Shaji John — Cloud Architect & Tech Leader

The Wake-Up Call

Our AWS bill hit $2.1 million per month. Finance asked engineering to explain. We couldn't. Not really. We had 847 EC2 instances, but nobody knew what half of them did. Reserved Instance coverage was at 23%. Someone was running GPU instances for a proof-of-concept that ended two years ago.

Twelve months later, we were at $1.2 million per month with better performance. Here's exactly how.

Phase 1: Visibility (Month 1-2)

You cannot optimize what you cannot see. Before making any changes, we built visibility.

Tagging enforcement: Every resource required Owner, Application, Environment, and CostCenter tags. AWS Config rules prevented untagged resource creation. We gave teams 30 days to tag existing resources or face deletion.

Cost allocation: Enabled AWS Cost Explorer with tag-based allocation. Each team saw their monthly spend for the first time. The reactions were... enlightening.

Anomaly detection: AWS Cost Anomaly Detection flagged unexpected spikes. Several "temporary" test environments were discovered running for months.

Visibility alone—before any optimization—reduced our bill by 12% as teams cleaned up abandoned resources.

Phase 2: Right-Sizing (Month 3-4)

AWS Compute Optimizer analyzed our fleet. The results were embarrassing. 67% of instances were over-provisioned. Teams had requested "room to grow" years ago and never needed it.

We created a right-sizing program. Each week, Compute Optimizer recommendations were converted into tickets. Teams had one sprint to evaluate and implement or provide written justification for keeping current sizes.

The key: involve teams rather than mandating changes. They understood their workloads best. Some recommendations were wrong for specific use cases. Most weren't.

Right-sizing saved 18% of EC2 costs.

Phase 3: Purchasing Strategy (Month 5-6)

With stable, right-sized workloads, we could predict baseline capacity. That's when purchasing optimization becomes powerful.

Compute Savings Plans: Purchased 1-year plans covering 70% of our baseline EC2/Lambda compute. These flex across instance families and regions—much better than Reserved Instances for most use cases.

Spot for stateless workloads: Development environments, batch processing, and stateless services moved to Spot.

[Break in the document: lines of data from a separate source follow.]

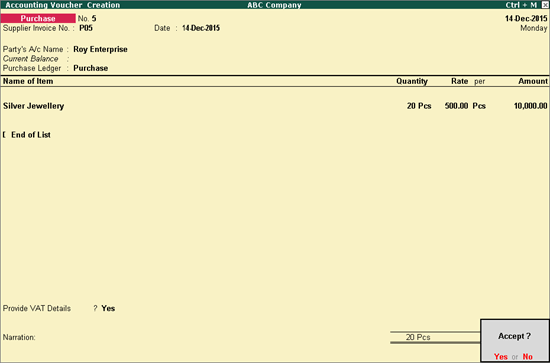Close the voucher window with X icon
The height and width of the screenshot is (363, 550).
point(545,5)
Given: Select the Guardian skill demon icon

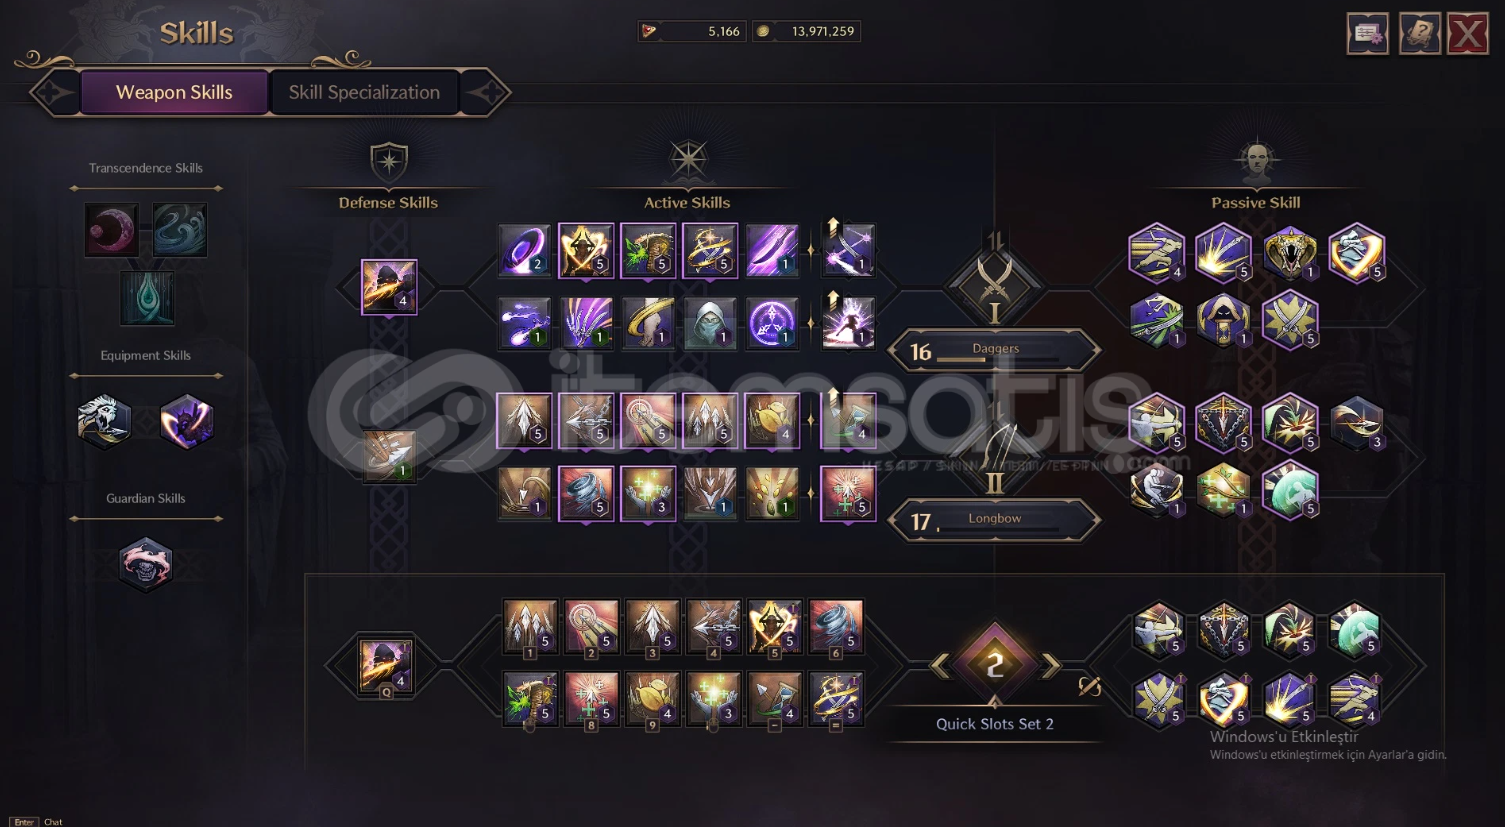Looking at the screenshot, I should click(146, 564).
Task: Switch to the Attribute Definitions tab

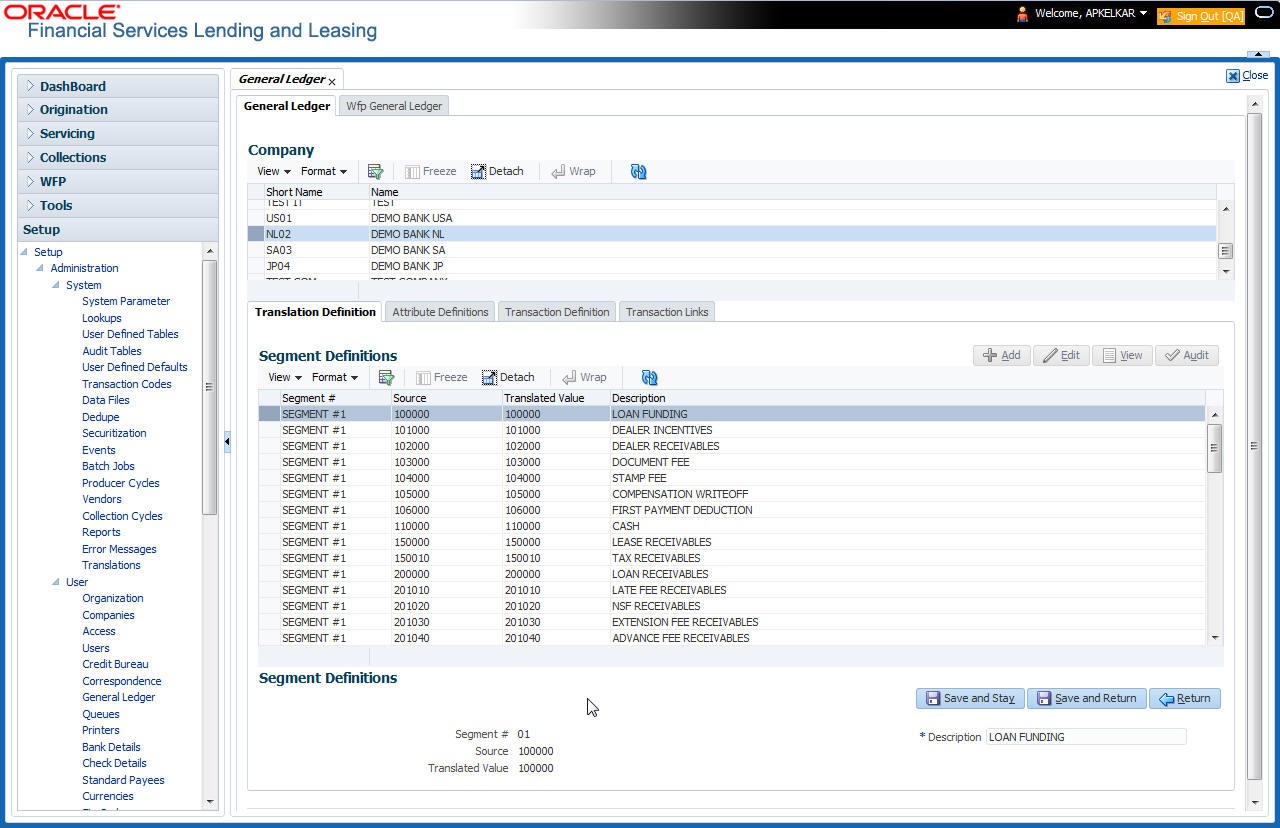Action: [x=440, y=312]
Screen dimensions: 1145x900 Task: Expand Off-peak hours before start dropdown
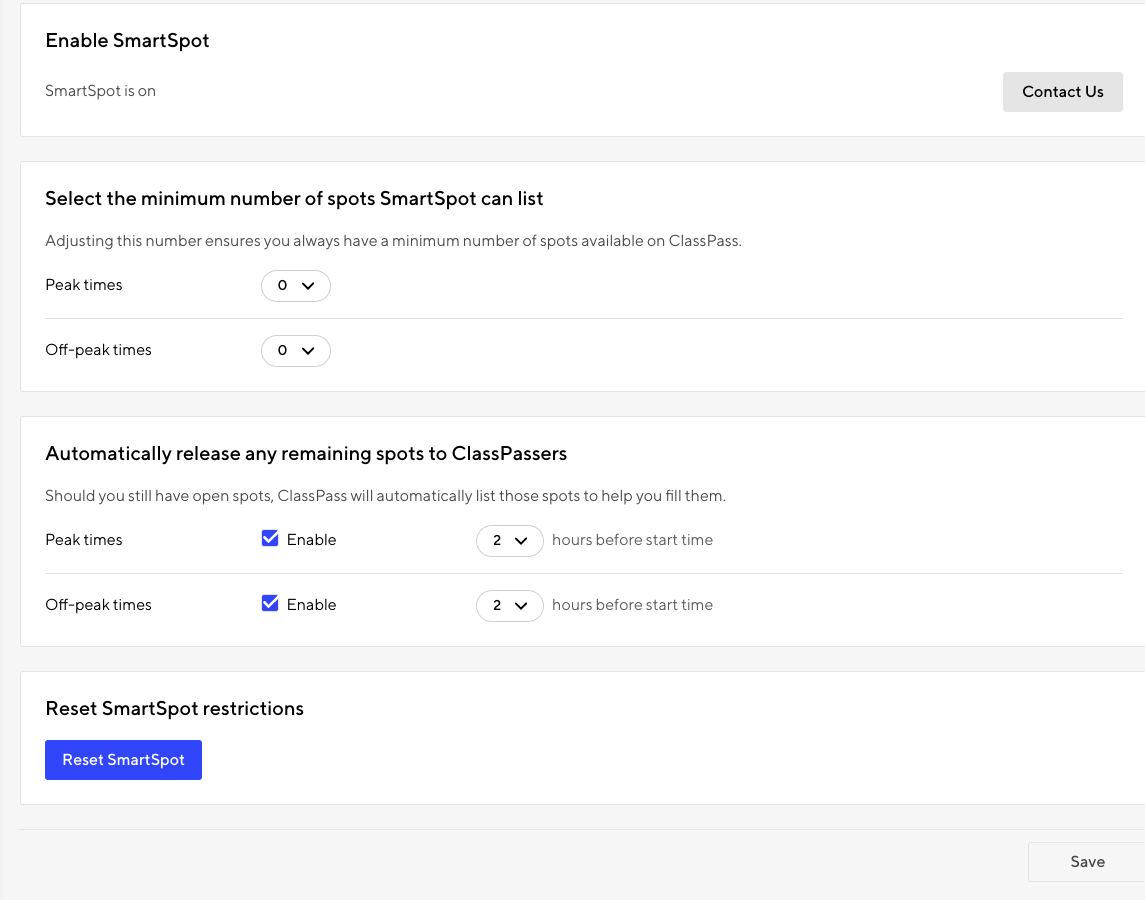point(509,606)
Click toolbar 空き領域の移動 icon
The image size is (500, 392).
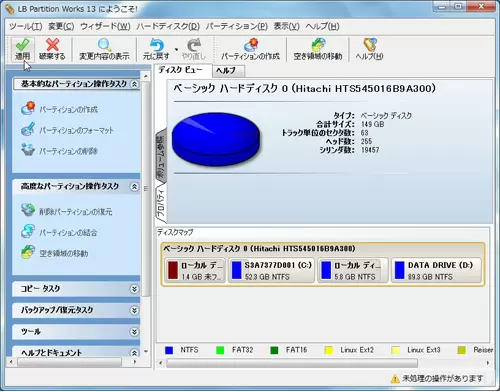coord(318,45)
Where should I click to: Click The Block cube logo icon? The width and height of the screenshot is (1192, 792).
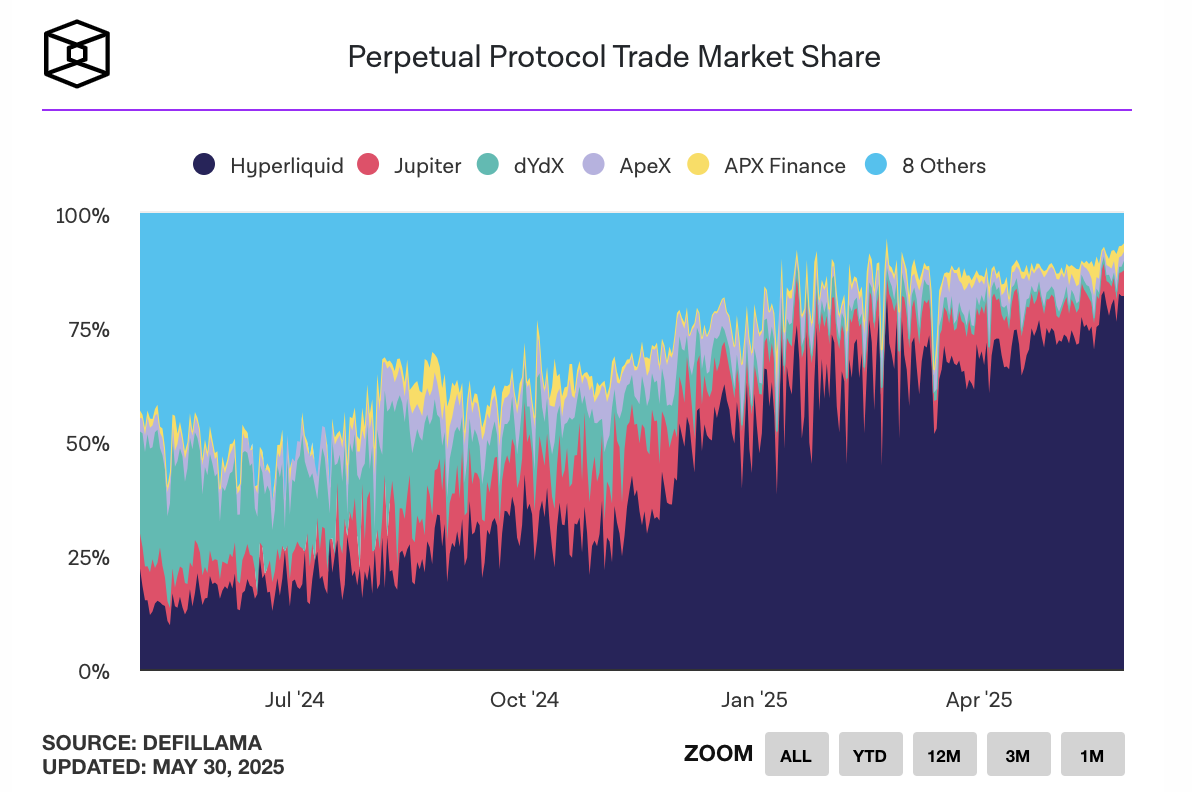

Karpenter managed Spot instance procurement with multi-instance-type fallback.

Reserved Instances for databases: RDS Reserved Instances for production databases where Savings Plans don't apply.

Purchasing optimization saved an additional 15%.

Phase 4: Architecture Changes (Month 7-12)

The final phase was harder: architectural changes that reduced resource needs.

Moved batch processing to Lambda instead of always-on EC2. Replaced self-managed Elasticsearch with OpenSearch Serverless for variable workloads. Implemented S3 Intelligent Tiering for all buckets over 128KB.

These changes required engineering investment but provided ongoing savings.

The Ongoing Discipline

Cost optimization isn't a project. It's a practice. We now review Compute Optimizer weekly. Cost anomalies trigger immediate investigation. New projects include cost estimates in design reviews. Finance and engineering meet monthly to review trends.

The culture shift—treating cloud spend as engineering concern, not just finance concern—was more valuable than any specific optimization.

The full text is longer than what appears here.